Farah was one of seven defendants at the trial in which he was convicted. I found Muktar Shariff to be the most revolting of the seven. Shariff was the only defendant to testify at that trial. He too was well-educated — with a Ph.D. — and eloquent in English. However, he proved to be a cold-blooded liar with a pat series of disclaimers through which he sought to exculpate himself from his obvious fraud. Judge Brasel — she sentenced the Shariff. She sentenced him to 17-and-a-half years in prison

What role does Islam play in the case? Bloomington’s Dar Al-Farooq Islamic Center was Shariff’s initial base of operations. Dar Al-Farooq was also the scene of some of the defendants’ planning to join ISIS in the 2016 terrorism trial that I reported on daily in my “‘Minnesota men’ go to trial” series on Power Line. The two cases crossed over at Dar Al-Farooq.

As far as I am aware, we have yet to hear from any Somali community spokesman or religious leaders on the crime spree that emanates from inside their community. They aren’t asked about it. Patrick Coolican and Kayseh Magan undertook a review of the role of local Somali officeholders — political leaders — in Feeding Our Future’s political connections should serve as a warning to the DFL.”

The odious Ilhan Omar sponsored the MEALS Act, which facilitated the Feeding Our Future fraud. She filmed herself doling out meals the notorious restaurant that starred in the second Feeding Our Future trial. Defendant Salim Said sought to introduce the video of Omar at trial.
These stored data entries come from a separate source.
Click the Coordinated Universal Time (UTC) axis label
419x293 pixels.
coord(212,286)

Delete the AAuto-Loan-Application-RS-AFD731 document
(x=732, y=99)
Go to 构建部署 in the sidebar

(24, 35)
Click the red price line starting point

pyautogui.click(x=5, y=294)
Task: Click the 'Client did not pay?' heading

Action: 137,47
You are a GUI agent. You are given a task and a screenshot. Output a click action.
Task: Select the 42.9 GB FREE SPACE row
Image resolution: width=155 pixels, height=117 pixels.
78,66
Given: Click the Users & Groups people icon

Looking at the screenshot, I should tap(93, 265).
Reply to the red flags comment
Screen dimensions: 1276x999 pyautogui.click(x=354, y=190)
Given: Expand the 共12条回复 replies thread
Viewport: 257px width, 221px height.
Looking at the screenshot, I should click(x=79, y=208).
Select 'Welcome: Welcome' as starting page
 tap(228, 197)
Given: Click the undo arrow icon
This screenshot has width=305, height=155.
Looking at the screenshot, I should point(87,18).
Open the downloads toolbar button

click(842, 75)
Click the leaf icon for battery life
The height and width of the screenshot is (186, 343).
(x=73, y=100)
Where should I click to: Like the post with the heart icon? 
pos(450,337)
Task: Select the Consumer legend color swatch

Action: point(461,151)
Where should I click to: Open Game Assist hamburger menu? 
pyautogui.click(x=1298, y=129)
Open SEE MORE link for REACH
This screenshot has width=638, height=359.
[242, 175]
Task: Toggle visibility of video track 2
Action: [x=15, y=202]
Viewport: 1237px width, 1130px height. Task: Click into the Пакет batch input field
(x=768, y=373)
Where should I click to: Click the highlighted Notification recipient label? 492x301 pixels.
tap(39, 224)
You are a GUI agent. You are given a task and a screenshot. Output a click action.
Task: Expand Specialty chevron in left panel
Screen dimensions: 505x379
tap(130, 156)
Judge Brasel excluded it, but it would have been perfect — one blatant fraudster lending a hand to another.

The ideologically fetid Omar Fateh is quoted in the Coolican/Magan story speaking at a party to celebrate Feeding Our Future’s legal victory over the Department of Education. He congratulated the celebrants on the success of their political pressure: “What I can tell you is that leadership hears you. Folks at the Capitol hear you. The pressure is really on, and…it’s working.”

Of course, neither Governor Tim Walz nor Attorney General Keith Ellison has answered questions about the case. The DFL establishment thrives in symbiotic relationship with the Somali community. That is an important aspect of the case(s) — I wrote about it in the Free Beacon column “Inside the Country’s Largest COVID Fraud” –but it’s not what I’m after at the moment.

We are left entirely to our own devices to try to figure out what is happening here. It would be wrong to attribute the crimes of a few — far too many, but still a few — to the community at large. And yet it seems to me that something more is called for. I hate to resort to cliché. I don’t want to say the silence is deafening, but the silence is deafening.